Theatre director, film maker and impresario

Theatre director, film maker and impresario

Born: June 19, 1940; Died: April 2, 2014

Jack Henry Moore, who has died aged 73, was an important and highly controversial figure in the early days of Edinburgh's Traverse Theatre in the 1960s.

A colourful American expatriate, with long hair and a full beard, he turned up unannounced one day on the doorstep of the theatre's founder Jim Haynes, another American expat, told him he had read about the Traverse and that he wanted a job.

Moore effectively became Haynes's assistant at the theatre, which was originally based in a former brothel in the Lawnmarket. It was set up as a club to bypass censorship laws and aimed to promote new plays by new playwrights and older plays with a new spin. There was a version of Macbeth with nude witches, for example, and Moore championed the work of CP Taylor, a working-class Jew from Glasgow, who went on to become one of the theatre's regular writers and one of Scotland's foremost playwrights.

Moore also directed several productions, including acclaimed versions of Dylan Thomas's A Child's Christmas in Wales (1964-65) and the American musical The Fantasticks (1966).

But Moore was an abrasive and divisive figure from the outset and a clash over his status led to the departure of both Moore and Haynes. Opinions differ over the exact detail. The board wanted Haynes's position formalised as artistic director, but would not approve Moore's position as deputy.

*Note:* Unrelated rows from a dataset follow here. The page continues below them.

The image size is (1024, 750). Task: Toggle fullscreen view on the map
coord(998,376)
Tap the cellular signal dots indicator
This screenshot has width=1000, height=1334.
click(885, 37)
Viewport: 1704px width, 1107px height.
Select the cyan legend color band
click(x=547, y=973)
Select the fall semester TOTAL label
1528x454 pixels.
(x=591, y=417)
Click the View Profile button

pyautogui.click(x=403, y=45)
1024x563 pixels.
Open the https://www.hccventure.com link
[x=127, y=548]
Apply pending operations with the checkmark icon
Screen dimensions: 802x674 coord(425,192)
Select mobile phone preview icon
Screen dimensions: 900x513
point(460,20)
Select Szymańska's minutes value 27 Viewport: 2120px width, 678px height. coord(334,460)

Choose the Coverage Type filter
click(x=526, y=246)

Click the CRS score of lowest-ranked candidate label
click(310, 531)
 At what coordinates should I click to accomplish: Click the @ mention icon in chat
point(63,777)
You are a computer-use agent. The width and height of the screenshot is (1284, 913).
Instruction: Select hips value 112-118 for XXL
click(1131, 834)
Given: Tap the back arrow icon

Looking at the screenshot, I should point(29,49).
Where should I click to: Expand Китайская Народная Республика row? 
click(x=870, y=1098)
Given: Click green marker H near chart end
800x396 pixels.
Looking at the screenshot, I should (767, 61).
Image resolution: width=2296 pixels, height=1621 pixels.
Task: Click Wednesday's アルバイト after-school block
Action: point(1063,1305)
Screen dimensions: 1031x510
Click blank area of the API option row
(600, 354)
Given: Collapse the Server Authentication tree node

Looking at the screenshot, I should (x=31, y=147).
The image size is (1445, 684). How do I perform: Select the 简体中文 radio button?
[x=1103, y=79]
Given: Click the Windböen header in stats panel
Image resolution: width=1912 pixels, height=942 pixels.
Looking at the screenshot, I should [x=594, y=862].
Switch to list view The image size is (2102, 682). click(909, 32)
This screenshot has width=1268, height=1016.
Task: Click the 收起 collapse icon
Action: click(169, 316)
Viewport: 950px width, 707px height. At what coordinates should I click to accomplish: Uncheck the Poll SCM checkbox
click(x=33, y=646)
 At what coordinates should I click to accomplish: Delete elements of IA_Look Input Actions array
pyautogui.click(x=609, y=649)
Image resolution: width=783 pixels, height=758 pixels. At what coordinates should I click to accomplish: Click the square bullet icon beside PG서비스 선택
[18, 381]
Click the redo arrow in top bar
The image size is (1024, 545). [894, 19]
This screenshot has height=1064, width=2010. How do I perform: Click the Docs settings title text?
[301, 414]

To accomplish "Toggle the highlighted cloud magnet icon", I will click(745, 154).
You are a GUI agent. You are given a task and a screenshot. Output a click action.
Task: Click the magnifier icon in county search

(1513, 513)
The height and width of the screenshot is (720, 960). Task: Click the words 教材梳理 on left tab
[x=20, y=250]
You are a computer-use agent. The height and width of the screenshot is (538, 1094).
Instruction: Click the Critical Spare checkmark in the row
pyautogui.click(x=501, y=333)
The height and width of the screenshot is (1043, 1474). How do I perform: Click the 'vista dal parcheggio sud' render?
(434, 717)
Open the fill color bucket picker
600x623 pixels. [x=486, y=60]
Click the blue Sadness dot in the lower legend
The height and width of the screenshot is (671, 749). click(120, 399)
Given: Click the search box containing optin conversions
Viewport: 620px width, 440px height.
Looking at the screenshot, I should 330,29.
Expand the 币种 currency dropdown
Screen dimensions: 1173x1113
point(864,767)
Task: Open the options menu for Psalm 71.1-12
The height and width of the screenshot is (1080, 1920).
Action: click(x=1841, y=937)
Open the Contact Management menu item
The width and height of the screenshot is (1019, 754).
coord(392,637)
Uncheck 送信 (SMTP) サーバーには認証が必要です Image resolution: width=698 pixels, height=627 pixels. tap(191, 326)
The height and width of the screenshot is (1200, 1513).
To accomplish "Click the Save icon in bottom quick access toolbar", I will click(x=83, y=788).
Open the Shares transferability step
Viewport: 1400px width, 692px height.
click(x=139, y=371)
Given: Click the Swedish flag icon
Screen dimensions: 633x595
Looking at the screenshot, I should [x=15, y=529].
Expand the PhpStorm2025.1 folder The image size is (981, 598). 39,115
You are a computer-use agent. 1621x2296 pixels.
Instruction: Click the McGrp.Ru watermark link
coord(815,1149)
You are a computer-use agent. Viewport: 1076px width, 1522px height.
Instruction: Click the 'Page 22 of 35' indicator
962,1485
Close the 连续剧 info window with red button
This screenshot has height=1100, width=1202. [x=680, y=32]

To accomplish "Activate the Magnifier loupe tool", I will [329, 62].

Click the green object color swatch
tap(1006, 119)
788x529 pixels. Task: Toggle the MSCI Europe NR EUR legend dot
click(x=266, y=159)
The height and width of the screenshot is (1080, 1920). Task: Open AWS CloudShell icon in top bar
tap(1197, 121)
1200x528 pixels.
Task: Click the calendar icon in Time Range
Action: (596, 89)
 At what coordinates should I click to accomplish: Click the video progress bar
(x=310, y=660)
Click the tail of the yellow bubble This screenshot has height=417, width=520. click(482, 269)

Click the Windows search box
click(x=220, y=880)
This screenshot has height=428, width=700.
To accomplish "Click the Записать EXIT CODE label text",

However, Haynes made it clear in his online autobiography that there was more to it. "1966… My situation in Edinburgh is in difficulty largely due to a growing dislike of Jack Henry Moore and his open homosexuality," he wrote. "If one were a homosexual in those days, it was required to stay in the closet. One certainly didn't flaunt it."

After their departure from Edinburgh, Moore and Haynes ran a version of the Traverse in London and hosted Yoko Ono's first "happening". They helped set up the International Times, an underground newspaper which continues today as a web journal. Moore was editor for a while. And they opened the UFO club, where Pink Floyd were effectively the house band.

Moore also became increasingly interested in the new medium of videotape, the use of which he pioneered after being bought his equipment by John Lennon and Yoko Ono. His archive contained tens of thousands of hours of sound and video recordings, including recordings of Lennon and Ono, the Grateful Dead and Pink Floyd.

Born in the little town of Sulphur, Oklahoma, in 1940, Moore began an engineering degree at Oklahoma State University, but switched to the performing arts - theatre, opera and ballet - while at the same time maintaining the interest in technology that would in due course lead him to record many of the arts projects and bands with which he was involved.

He worked as a stage manager and theatre director in New York and Dublin and reputedly supplemented his earnings in Dublin by working as a private detective. He arrived on Jim Haynes's doorstep and began a friendship and working relationship that would last almost 40 years, although, as with so many of Moore's relationships, it was to end with a falling out.

In London they launched various initiatives, including the Traverse offshoot and the Arts Laboratory in Drury Lane, which had video and theatre spaces, both designed by Moore.

Moore produced or helped produce several major one-off events, including The Alchemical Wedding, (1968) at the Albert Hall. Lennon and Ono appeared in a bag (promoting their philosophy of "bagism") and dancers appeared in the nude. It was intended to make the audience think.

He set up an arts group called The Human Family and spent much of his time driving round Europe with various people in a bus. But there was resentment at the Arts Lab that scarce resources were being used to finance what looked to the unenlightened like an extended holiday.

He eventually settled in Amsterdam and founded the Melkweg (Milky Way), which remains an important cultural centre. Latterly he spent more and more time making videos and helping others to do so.

He established the video collective The Videoheads. There are several dozen Videoheads projects on youtube, including one of Salvador Dali and a naked woman and another featuring bondage and full-frontal male nudity.He also worked with Sony and UNESCO as a consultant and helped set up video projects in Asia and South America.

At the beginning of the 1990s he made a documentary about Marlene Dietrich called The Dietrich Songs. It almost got shown at the Cannes Film Festival, but there were problems over rights and it remains little seen.

True to the spirit of the 1960s, he was not a great believer in profit or making money. He owed thousands of euros in back rent for his flat in Paris and it was only when his plight attracted international attention that his eviction was averted a few years ago.

He announced his imminent death with the statement: "Penniless artist dies alone in Paris. This is hardly news." But of course the fact that he put out a statement might suggest he rather hoped it would be.